Secrecy has no place in marriage ~ before or after the vows are exchanged. ​ The only exception to this rule would be the temporary secret-keeping of, say, a birthday or Christmas surprise. It’s imperative to be absolutely honest with your spouse at all times lest you unwittingly wield a mighty and destructive weapon.

When Bobby and I got engaged, we attended a series of pre-marital counseling sessions. On one particular weekend, we attended a group conference at which we were seated among several other betrothed couples. We all listened to various lectures and participated in several activities designed to help prepare us for married life. One of these activities involved the topic of past relationships. Each couple was encouraged to honestly reveal all past relationships before entering into the sacred covenant of marriage.

It soon became apparent that one particular couple in our group had not been completely forthcoming with one another. The groom-to-be had withheld some very important information regarding past girlfriends with whom he’d been sexually intimate. The bride-to-be spent the rest of the day in tears. With their wedding barely two weeks away, we wondered if the marriage would ever take place.

I was very grateful that Bobby and I had chosen to be honest and upfront with one another from the start. While we may not have had such earth-shattering incidents tucked away in our personal hiding places, we ~ like all couples ~ had things to work through. Because we were straightforward with one another at all times, we handled each issue as it arose. We were better prepared for marriage than a lot of other couples that day even though we were a good five to 10 years younger than most of them.
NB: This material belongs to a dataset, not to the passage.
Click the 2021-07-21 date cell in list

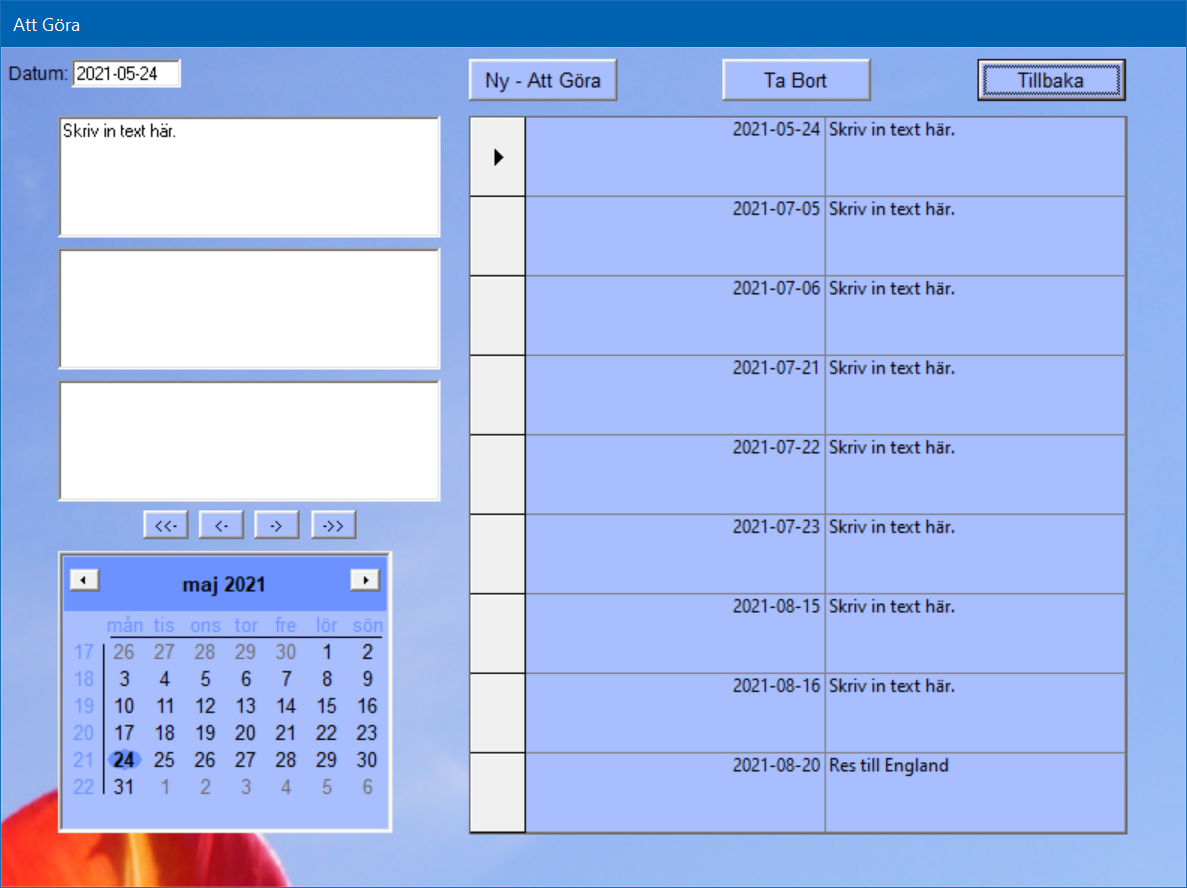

You may be somewhat surprised to find that being completely honest with each other can sometimes also involve the secrets of others. During the course of our married lives, most of us will find ourselves in a position where another adult will share an intimate secret with us, requesting that we not divulge it to anyone else. Bobby and I have purposely made it a habit to warn anyone sharing a secret with either of us that we will indeed keep it, but not from one another. While it’s important to keep a confidence, it’s equally important not to hide things from your spouse. Even the secrets of others can fracture a strong foundation and compromise the integrity of the marital relationship.

The Father of Lies ~ Satan ~ is the author of all deception, a very powerful weapon. Secrets can crush a marriage, even a marriage that appears to be strong. Secrets always involve deception and/or withholding information. Deception destroys trust and broken trust can take years to be restored . . . if it can be restored at all.

Purpose to be honest with one another. Disarm the enemy and protect your marriage from self-inflicted destruction. Honesty, at times, can be uncomfortable or even painful, but in the long run, it will spare unnecessary heartbreak.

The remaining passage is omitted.